The PHE report certainly supports the idea that some quarantine is needed, and that airport testing will miss the vast majority of infected people.

Could the quarantine period be shorter?

But what Mr Hancock didn’t mention is that the same research finds that the quarantine period could be reduced from the current 14-day level without significantly increasing the number of infected people entering the community.

According to that PHE model, a seven-day quarantine which involved testing travellers five days into their isolation would prevent 85 per cent of “infectious entries” into the community.

A ten-day quarantine including a test after eight days would stop 96 per cent.

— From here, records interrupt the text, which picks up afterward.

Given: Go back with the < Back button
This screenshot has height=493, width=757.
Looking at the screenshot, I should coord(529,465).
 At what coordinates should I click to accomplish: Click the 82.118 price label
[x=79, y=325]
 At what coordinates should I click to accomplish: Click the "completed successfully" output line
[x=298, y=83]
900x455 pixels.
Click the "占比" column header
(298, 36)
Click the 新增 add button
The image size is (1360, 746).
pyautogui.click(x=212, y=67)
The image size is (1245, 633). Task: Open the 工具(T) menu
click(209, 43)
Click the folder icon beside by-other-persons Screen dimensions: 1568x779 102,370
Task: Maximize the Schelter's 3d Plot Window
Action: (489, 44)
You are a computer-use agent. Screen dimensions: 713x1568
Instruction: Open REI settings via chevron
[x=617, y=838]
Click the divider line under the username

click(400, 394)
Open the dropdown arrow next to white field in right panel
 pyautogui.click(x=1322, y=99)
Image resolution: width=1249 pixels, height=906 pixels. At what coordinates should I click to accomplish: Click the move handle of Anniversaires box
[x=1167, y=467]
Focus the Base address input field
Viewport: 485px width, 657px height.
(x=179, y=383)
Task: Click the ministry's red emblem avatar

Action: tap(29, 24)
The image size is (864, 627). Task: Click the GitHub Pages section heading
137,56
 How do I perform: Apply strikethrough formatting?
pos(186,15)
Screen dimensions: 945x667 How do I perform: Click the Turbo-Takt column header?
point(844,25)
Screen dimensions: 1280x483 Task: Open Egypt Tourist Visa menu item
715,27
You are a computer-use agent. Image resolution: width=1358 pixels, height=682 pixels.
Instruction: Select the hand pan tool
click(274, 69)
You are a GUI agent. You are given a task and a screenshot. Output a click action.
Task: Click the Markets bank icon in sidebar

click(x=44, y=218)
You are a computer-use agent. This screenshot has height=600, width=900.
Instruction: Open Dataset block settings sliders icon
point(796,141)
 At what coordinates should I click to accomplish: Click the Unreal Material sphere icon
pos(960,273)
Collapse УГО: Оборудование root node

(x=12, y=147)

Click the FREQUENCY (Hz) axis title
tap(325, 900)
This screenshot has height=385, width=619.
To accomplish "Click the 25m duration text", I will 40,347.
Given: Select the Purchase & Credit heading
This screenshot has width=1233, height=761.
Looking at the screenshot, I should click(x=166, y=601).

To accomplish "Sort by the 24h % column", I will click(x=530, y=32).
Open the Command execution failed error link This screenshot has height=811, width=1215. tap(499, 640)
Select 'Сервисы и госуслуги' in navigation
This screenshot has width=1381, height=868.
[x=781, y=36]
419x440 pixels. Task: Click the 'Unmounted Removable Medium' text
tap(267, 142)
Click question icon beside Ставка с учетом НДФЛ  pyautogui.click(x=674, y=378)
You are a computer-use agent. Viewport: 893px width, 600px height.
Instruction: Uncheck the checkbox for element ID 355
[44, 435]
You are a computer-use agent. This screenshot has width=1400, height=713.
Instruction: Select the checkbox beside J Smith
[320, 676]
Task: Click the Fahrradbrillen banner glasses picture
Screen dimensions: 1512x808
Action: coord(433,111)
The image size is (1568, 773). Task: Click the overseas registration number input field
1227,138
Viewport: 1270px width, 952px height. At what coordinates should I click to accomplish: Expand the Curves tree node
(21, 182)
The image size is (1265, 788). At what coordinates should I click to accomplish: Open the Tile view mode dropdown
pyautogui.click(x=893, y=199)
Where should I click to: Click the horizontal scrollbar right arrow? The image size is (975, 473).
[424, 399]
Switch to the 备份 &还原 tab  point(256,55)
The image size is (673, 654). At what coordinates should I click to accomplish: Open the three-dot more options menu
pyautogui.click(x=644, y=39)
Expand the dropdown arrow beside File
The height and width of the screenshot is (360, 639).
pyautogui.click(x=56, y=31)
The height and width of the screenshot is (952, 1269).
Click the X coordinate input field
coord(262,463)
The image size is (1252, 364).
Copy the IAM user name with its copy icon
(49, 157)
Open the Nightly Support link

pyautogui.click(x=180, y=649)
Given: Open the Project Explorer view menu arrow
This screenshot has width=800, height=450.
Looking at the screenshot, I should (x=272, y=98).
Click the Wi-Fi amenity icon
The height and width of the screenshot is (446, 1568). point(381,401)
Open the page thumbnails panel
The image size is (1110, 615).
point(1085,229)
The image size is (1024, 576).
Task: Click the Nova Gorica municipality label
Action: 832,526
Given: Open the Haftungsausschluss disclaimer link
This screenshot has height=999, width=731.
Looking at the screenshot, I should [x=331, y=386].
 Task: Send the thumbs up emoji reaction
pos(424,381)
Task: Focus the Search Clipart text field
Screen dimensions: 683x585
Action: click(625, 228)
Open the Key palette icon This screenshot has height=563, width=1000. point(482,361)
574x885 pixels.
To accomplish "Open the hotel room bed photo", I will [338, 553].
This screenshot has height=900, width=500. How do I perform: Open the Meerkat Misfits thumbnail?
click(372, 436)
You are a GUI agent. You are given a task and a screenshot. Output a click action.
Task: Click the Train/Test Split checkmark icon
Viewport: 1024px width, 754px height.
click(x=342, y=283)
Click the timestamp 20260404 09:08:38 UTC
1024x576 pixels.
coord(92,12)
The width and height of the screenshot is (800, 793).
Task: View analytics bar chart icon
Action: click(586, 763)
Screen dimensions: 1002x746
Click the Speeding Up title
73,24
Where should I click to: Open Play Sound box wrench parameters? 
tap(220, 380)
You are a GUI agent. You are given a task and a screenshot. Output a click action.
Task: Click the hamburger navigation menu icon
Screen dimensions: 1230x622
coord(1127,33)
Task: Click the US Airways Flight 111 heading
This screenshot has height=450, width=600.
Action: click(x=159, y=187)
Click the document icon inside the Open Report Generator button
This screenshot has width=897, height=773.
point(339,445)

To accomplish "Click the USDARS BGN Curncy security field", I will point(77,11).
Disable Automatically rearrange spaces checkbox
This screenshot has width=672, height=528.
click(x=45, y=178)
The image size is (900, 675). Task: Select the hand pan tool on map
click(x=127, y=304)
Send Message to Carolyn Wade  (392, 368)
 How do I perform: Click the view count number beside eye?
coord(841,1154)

And it’s not just PHE. A draft paper (which has not yet been peer-reviewed) by the London School of Hygiene and Tropical Medicine reached nearly-identical results.

“We find that a quarantine period of at least 5 days, with a single PCR [laboratory coronavirus] test on the final day of quarantine, results in a reduction of over 80 per cent in both the number of infectious persons entering the community and the transmission potential of those persons,” the researchers wrote.

Meanwhile, they said “a 7-day quarantine with a test on the final day can reduce infectious entries by an average of 94 per cent”.

Commenting on the paper, Andrew Freedman, Reader in Infectious Diseases at Cardiff University told the British Medical Journal that the study “provides a strong argument in favour of shortening the quarantine period from the current 14 days to eight days, by performing a test on day 7 after arrival.”

He added: “This would have a very significant benefit to the individual traveller, as well as the travel industry as a whole.”

Mark Woolhouse, Professor of Infectious Disease Epidemiology at the University of Edinburgh, told the BMJ that the research “injects some much needed quantitative rigour into the ongoing policy debate around quarantining international travellers”.

“This is a welcome illustration of the principle that testing can be used to reduce the need for quarantine,” he said.

Importantly, the government’s current 14-day policy does not require travellers to get tested before the end of their self-isolation, unlike the shorter quarantine periods modelled by PHE and the London School.

We asked the Department of Health why it had implemented a 14-day quarantine period when models from PHE and the London School both find that shorter quarantine periods with tests at the end would be almost as effective at reducing the number of infectious people entering the community.

And given recent reports that show testing capacity in some parts of the country is under strain, we also asked the Department whether they were sticking with the longer quarantine period to avoid putting further pressure on testing.

A government spokesperson told FactCheck: “We are taking clear and decisive action to slow the spread of the virus and save lives. We keep the data for all countries and territories under constant review, and if the public health risk of people returning from a particular country without self-isolating becomes too high we will not hesitate to remove countries from the travel corridors exemptions list.

“Work is ongoing with clinicians, the devolved administrations and the travel industry to consider if and how testing could be used in the future to reduce the self-isolation period. Any potential change to the testing for arrivals would need to be robust in minimising the chance that positive cases are missed.”